Where do you envision yourself in a year from now?
Who do you envision yourself being in a year from now?
What do you wish to release in 2017?
What do you wish to embrace in 2017?
You have one life to live. Your time here is not guaranteed. Your health is not guaranteed.
How are you going to choose to make the most of 2017?
If you are having a difficult time answering these questions or even if you feel clear on where your journey is leading you, but you’d like to have someone walk alongside you, encourage you, and help guide you to your best life possible, then I’d like to invite you to an opportunity to be mentored by me. This is, I believe, a calling that has been placed on my life. I’ve been mentoring and encouraging others most of my life. As I look back, it was my grandmother who taught me to become the mentor that I’ve become today. I think back to all of those years of invaluable kitchen table talks filled with love, graceful honesty, acceptance, never an ounce of judgment, and continuous encouragement. Now, I’ve switch seats – now I am able to sit in my grandma’s chair looking across to someone who is not seen as lower than me, younger than me, or lesser than me, but rather equal to me, respected, and loved. I do not think that I am “better” than anyone and I truly care. I have a heart for serving others. I look back at those who I have had an opportunity to mentor even in the last five years, and it has always humbled me in knowing that so many of the individuals that I’ve been used to serve are decades older than me in years. This old soul of mine has been gifted lessons learned through painful experiences, insights far greater than my years, wisdom, empathy, and insight, which I have learned not everyone has been gifted with.

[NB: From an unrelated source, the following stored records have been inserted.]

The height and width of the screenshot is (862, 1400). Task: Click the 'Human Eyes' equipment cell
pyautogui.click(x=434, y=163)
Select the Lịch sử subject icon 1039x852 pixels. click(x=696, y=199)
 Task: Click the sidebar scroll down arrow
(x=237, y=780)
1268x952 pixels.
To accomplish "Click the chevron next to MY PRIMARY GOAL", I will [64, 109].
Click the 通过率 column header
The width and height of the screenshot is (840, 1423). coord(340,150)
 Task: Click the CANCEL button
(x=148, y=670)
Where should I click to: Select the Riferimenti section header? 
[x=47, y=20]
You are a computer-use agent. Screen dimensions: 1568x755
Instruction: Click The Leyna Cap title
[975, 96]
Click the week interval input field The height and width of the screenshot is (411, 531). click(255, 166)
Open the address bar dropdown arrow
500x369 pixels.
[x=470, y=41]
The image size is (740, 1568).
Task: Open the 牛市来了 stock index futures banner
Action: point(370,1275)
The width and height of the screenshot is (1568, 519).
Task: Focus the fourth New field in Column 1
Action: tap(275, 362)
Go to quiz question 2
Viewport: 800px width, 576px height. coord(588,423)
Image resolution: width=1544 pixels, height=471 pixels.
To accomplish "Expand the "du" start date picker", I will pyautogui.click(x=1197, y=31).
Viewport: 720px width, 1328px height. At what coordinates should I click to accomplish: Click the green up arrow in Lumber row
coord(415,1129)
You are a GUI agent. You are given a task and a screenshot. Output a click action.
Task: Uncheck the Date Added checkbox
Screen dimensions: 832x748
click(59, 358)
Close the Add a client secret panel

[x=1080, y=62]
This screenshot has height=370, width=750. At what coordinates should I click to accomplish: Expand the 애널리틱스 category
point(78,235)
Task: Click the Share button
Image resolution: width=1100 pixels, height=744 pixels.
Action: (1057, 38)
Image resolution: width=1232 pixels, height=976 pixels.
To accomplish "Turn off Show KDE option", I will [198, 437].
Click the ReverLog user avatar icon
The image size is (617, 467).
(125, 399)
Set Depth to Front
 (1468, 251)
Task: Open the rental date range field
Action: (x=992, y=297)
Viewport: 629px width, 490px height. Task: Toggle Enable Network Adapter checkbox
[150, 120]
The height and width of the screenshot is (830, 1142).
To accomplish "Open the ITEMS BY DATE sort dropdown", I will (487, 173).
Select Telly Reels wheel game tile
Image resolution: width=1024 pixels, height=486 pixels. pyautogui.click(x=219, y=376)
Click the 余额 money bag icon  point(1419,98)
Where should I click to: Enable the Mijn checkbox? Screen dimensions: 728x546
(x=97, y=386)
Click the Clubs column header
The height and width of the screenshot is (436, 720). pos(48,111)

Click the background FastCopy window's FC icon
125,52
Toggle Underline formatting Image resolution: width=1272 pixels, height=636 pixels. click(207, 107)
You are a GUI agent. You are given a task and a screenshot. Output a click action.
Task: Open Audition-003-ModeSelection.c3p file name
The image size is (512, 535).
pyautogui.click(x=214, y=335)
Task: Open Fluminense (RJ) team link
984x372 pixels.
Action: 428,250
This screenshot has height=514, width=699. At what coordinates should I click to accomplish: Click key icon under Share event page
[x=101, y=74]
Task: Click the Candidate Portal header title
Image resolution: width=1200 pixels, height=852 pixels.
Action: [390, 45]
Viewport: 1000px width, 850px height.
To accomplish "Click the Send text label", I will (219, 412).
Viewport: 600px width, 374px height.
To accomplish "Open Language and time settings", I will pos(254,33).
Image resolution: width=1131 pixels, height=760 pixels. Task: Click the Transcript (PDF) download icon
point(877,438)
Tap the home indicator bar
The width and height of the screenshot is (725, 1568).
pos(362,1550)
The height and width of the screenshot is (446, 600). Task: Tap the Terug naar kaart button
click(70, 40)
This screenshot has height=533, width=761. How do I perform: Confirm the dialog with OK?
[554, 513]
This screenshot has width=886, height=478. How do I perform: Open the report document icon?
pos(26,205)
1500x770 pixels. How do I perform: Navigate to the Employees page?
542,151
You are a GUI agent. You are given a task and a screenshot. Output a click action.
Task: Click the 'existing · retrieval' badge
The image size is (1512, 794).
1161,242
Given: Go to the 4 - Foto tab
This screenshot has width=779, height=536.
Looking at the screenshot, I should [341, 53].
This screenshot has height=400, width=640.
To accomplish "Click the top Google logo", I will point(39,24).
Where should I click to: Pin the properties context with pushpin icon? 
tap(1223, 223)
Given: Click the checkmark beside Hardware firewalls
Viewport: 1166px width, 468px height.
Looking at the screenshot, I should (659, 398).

Maybe this is why I chose to study psychology during my undergraduate education, maybe this is why my personal training clients always did so well when it came to reaching their goals, maybe this is why my peers decided to choose me as one of their Peer Mentors of the Year when I was back in medical school studying to become a doctor, maybe this is why I “got in trouble” for leading group therapy sessions when I was going through my own journey of healing after my near-fatal accident (haha that makes me laugh a little inside), and maybe this is why I have been entrusted with helping so many others along their journey of healing. Maybe, just maybe, my Grandma Donegan was preparing me for life in a greater way than I had ever realized back when I was that sensitive little girl – a little girl who got in trouble because she just could not stay silent to abuse, injustice, or to settling to do things just because I was told to do them without having the opportunity to understand why or better yet, a chance to challenge another’s reasoning. It took me 35 years to understand my giftedness and how to live in my greatness, despite my smallness, to help others do just that, too.